Tutti incazzatissimi. Soprattutto coloro per i quali le porte sono sempre state aperte, quasi tutte, grazie a facce famose più o meno guardabili, più o meno riconoscibili, più o meno credibili. La pandemia ha ricordato a tutti, belli e brutti, che siamo più o meno tutti uguali, anche nell’illuderci col famoso ne usciremo migliori.

¡Por favor! Suona quasi disonorevole prendersi la briga di commentare (Lorenzo Tosa dalla sua pagina Facebook lo ha già fatto prima di noi), l’avventura disavventura vissuta da quel Red Ronnie che lui vale per via di roba fatta eoni fa, di un certo pregio, per i tempi, che si presenta a Messina per entrare a godersi la mostra del Caravaggio.

All’ingresso, gli impudenti, gli chiedono il Green pass – perché lo chiedono a tutti – e lui rifiuta di mostrarlo. Dunque gli impudenti hanno addirittura l’ardire di non farlo entrare.

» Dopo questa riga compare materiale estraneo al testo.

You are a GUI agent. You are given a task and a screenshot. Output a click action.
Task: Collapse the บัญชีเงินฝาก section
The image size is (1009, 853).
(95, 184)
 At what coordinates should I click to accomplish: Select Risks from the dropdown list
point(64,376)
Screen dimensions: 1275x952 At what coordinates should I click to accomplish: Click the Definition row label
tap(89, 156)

Pare abbia montato uno show indimenticabile, tirando in ballo la Costituzione che protegge  lo stato di salute del cittadino (ma è una legge dello Stato e non la Costituzione: si chiama Legge sulla privacy, privacy con la quale puntualmente ci puliamo il culo ogni volta che apriamo un social. Uno qualsiasi…); a tirare in ballo invece il diritto alla privacy, non lo diciamo per vantarci, è l’articolo 12 della Dichiarazione dei Diritti dell’Uomo mentre la Costituzione Italiana ne accenna vagamente all’art. 2…

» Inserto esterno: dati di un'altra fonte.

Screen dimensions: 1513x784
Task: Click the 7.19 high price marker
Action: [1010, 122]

Comunque poi, dopo la sfuriata, che gli piacesse o no, essendo un comune mortale che mangia dorme e la fa anche lui, Red Ronnie è tornato a casa. Naturalmente, in nome della privacy, ha racconta tutto su un social network strumento che, come tutto il mondo sa, non fa che aiutarci [sic] a combattere la “dittatura sanitaria”  e a gridare “libertà, libertà”, mentre alla testa del corteo ci sono neofascisti condannati per spaccio di cocaina.

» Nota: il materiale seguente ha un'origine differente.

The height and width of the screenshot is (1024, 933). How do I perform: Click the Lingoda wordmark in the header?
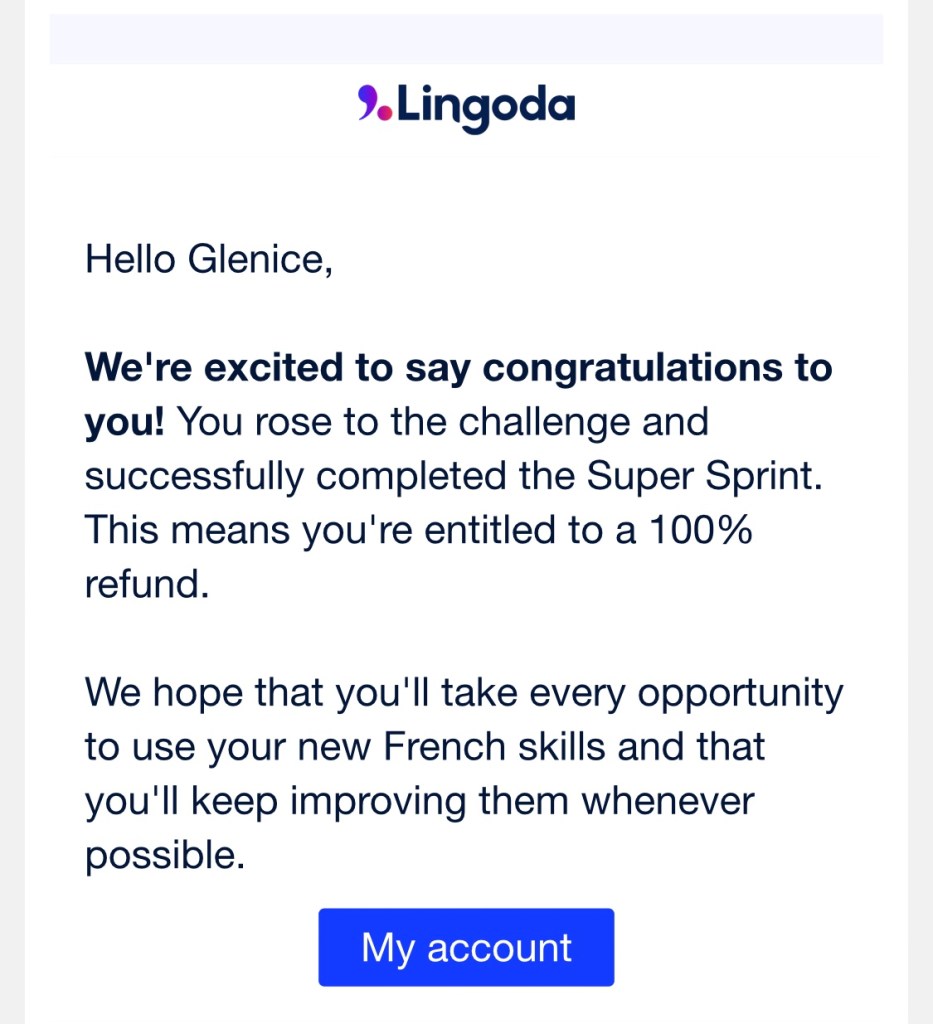[486, 105]
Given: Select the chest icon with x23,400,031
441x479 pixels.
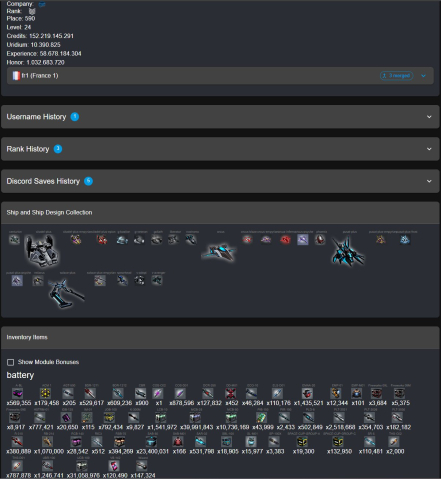Looking at the screenshot, I should pyautogui.click(x=152, y=442).
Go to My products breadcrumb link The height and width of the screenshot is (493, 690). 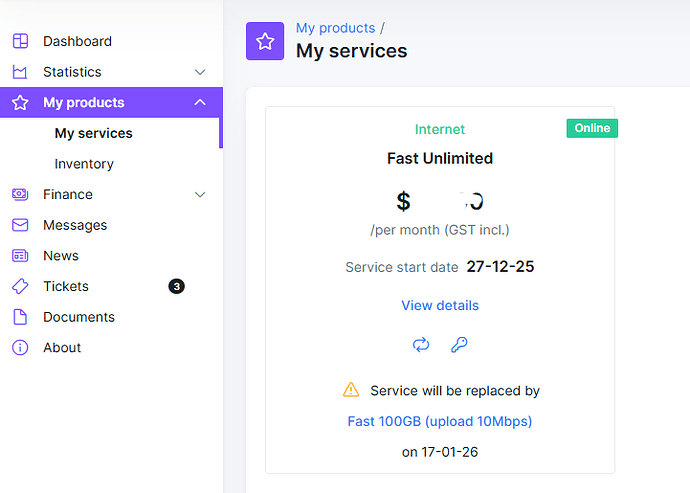pyautogui.click(x=335, y=28)
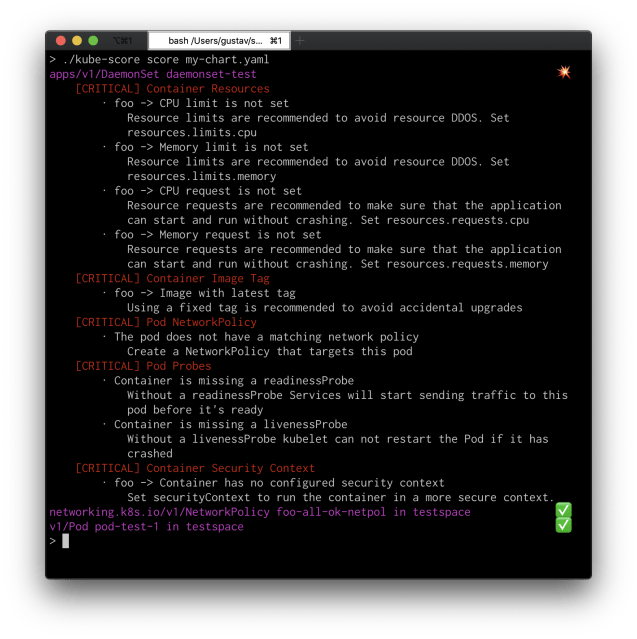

Viene un respiro di sollievo a pensare che ne siamo usciti migliori. Pensate se ne fossimo usciti peggiori. E in mezzo a tanti difensori d’ufficio della libertà altrui (personalmente la mia la difendo da solo, se ce ne fosse bisogno) quello che mancava ero lo scandalo raccontato dalla star di molto tempo fa, sul social. Al quale si racconta ormai anche il numero della copule settimanali.

Viene poi da chiedersi, come ha fatto Bufale.net, come mai abbia mostrato il Green pass per prendere l’aereo senza battere ciglio, per scatenare un putiferio al Museo… Decisamente ne siamo usciti migliori. Alcuni più di altri.